One thing that i do believe Dilma’s fate forecasts for Trump is that winning the election is not the end of the fight against politics as usual. Brazilian political stablishment could not displace Dilma through voting, but it certainly could do it in a variety of other ways, and what in the end fueled the impeachment were political reasons — more precisely high level bribery schemes were under investigation, Dilma was against using political influence to cover things up, so she was replaced by someone who would.
To put it another way, Trump can’t rely on not being fake all the time. This might seem quite surprising, because Trump takes fakery to an art level, but his is a comedian fakery, that kind of fakery that reveals reality in a surprising way. So for example he meant that immigration had to be taken seriously, and he said so through a joke, that he would build a wall against Mexico. Trump remains very true to his past self as reality-TV host. And one very important thing about Reality-TV is that, as artificial as it is, it “reproduces” power plays that do exist in untelevised society. The structure where you compete against everyone else not to win something but to avoid losing — that is the very heart of so-called late capitalism. (Silvia Viana’s book about the subject can’t be praised enough). What is laking in that fakery is the kind of fake were a corrupt candidate campaigns as “hunter of marajas”. The political kind of fakery. The political kind of fakery is important because it creates ideas out of thin air, but then it uses those to organize society. And this is useful.

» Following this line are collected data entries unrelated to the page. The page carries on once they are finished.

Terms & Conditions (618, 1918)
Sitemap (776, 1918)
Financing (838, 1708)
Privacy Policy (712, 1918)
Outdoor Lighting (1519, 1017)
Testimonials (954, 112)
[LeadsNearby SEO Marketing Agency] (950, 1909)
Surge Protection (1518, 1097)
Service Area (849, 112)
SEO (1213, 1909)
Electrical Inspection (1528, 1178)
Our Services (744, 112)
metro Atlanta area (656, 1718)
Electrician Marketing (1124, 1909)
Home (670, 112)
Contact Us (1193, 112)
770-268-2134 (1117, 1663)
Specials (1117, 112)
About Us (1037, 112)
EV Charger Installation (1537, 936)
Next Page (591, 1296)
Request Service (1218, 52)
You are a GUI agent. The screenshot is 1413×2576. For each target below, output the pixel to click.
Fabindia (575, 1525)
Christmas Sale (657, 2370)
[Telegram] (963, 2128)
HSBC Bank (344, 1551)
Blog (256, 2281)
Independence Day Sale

The Arab Spring shows that if popular disgust replaces a politician, the next guy can be as hated as the previous. That would indicate Trump will be hated all through his term, just as much as he was hated before. The victims of “The Apprentice” certainly hated him but even then subjected themselves to his abuse. Because that’s how things work. The cynicism of it is sickening, but less sickening than Obama’s cardboard Hope. There is a kind of pragmatism in it that shouldn’t be overlooked. In that, i think the USA got the best of their 3 candidates. Which is a bummer, i always hope they will get the worst possible. But in that case i guess i must be happy. After all, i give the woman a 50% chance of nuclear war.